В октябре 1905 года абсолютная монархия в России пала. Как полагал С. Ю. Витте, бывший в то время одним из ключевых деятелей правительства, это событие явилось результатом “многолетнего сильного брожения и политических убийств, резкой смуты во всех частях России”. Её сменил режим монархии конституционной, регулируемой сводом основных законов Империи и ограниченной представительными учреждениями – Государственной Думой и Государственным Советом. Одновременно подданным “даровали” “незыблемые основы гражданской свободы”, предполагавшие неприкосновенность личности, свободы совести, слова, собраний и союзов. причём в таком объёме, которого не достигли даже в государствах Европы. Для партий, не ставивших своей целью ниспровержение существующего строя, открылась возможность беспрепятственной деятельности.

Режим, приступая к решительному изменению образа правления и строя общественной жизни, демонстрировал веру в “политический такт русского общества”. Господствовало предположение, что русское общество не желает анархии, угрожающей не только ужасами борьбы, но и расчленением государства. Власть демонстрировала полное незнание общества, которым пыталось управлять. “Немыслимое” оказалось неизбежным. Политическая реформа в действительности явилась не способом укрепления власти и умиротворения народных волнений, а лишь отсрочкой, продлившей на 12 лет существование сословно-бюрократического строя и монархического образа правления.

Ни одна политическая сила общества, включая монархистов, не считала себя обязанной быть лояльной установленному порядку вещей. Общественная жизнь представляла собой непрерывную череду заговоров и интриг, в которых принимали участие даже сами власти. Господствующие классы – бюрократия и дворянство, не желали пожертвовать даже крупицей своих привилегий, превращая тем самым даже образованную и состоятельную часть общества в своих противников. Нижняя палата русского парламента – Государственная дума – выступила детонатором политических возмущений.
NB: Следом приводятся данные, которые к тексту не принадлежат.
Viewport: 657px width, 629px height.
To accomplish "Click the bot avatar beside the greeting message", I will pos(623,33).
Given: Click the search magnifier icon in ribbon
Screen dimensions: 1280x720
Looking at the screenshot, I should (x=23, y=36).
Из властного органа, через который должны были создаваться государственные законы, она сразу же после своего возникновения превратилась в политический клуб, в котором рождались и озвучивались интеллектуальные подстрекательства для общественных возмущений. Отсюда известные слова П. А. Столыпина, председателя кабинета министров, обращённые к членам Думы 10 мая 1907 года: “Противникам государственности хотелось бы избрать путь радикализма, путь освобождения от исторического прошлого России, освобождения от культурных традиций. Им нужны великие потрясения, нам нужна Великая Россия”. Но сторонники этой точки зрения находились, да и сейчас находятся, в подавляющем меньшинстве.
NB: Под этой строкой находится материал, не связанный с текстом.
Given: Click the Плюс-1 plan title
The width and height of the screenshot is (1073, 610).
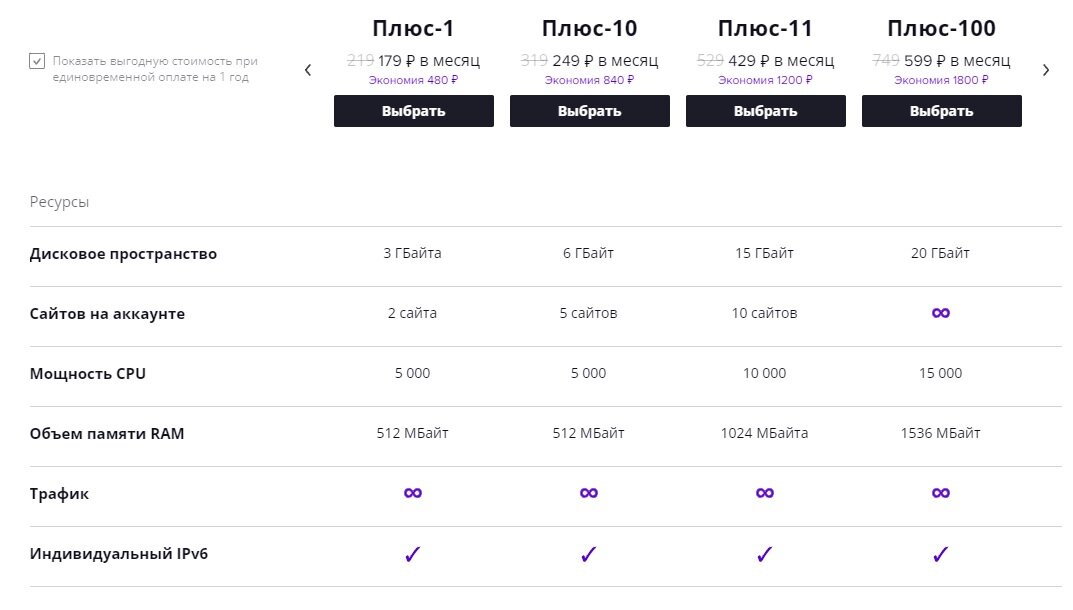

Ни политические лидеры, ни общественные деятели, ни предприниматели, ни служащие, ни квалифицированная часть наёмных рабочих, ни крестьянство не были удовлетворены своим положением. И требовался лишь подходящий повод, чтобы зревшее недовольство обрушилось на страну, словно стихийное бедствие. Таким поводом стали события мировой войны, развязанной, кстати говоря, властями Германии, Австро-Венгрии, Франции и Великобритании. При этом для организаторов и участников разного рода беспорядков не имело значение ни состояние внешней угрозы, обусловленное серьёзными неудачами на фронте в 1915 году, ни необходимость исполнения гражданского долга перед отечеством в тылу, ни даже выдающиеся военные успехи, которые были достигнуты армией в 1916 году. Что бы ни происходило в Империи, на фронте или в столицах, разнуздавшаяся пресса, находившаяся по преимуществу в собственности еврейства, и бесчинствующие политики, вроде профессора Милюкова, визжали о “глупости и измене”, которые, якобы, поразили власть и двор.
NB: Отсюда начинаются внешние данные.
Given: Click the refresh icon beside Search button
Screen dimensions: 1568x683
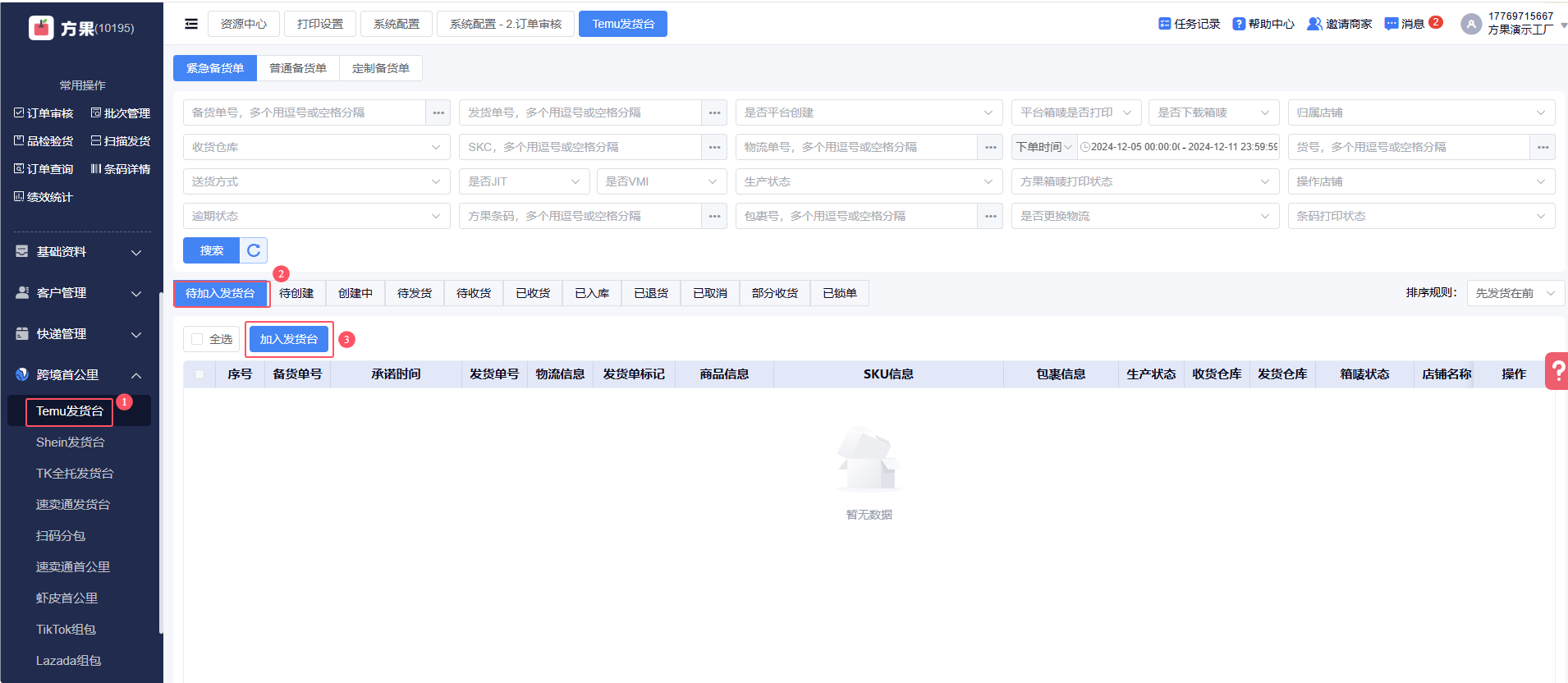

Общество, впавшее в состояние психастении, было убеждено, что власть предаёт интересы России, что император “слаб” и неудовлетворительно исполняет свои обязанности, а двор кишит изменой, во главе которой стоит сама императрица – “немка”, на самом деле в детстве воспитанная англичанкой и превратившаяся в России в православного русского человека. Недоверие общества и армии к власти императора в действительности являлось свидетельством серьёзного противоречия между архаичной системой формирования и деятельности институтов власти, опиравшейся на личную преданность царю, и процессом рождения национального мировоззрения. Всё дело в том, что Россия сословно-феодальная уже стала превращаться в Россию национальную, и эта метаморфоза оказывалась несовместимой с существовавшими административными, экономическими и социальными формами. Последние были обречены на упразднение или уничтожение.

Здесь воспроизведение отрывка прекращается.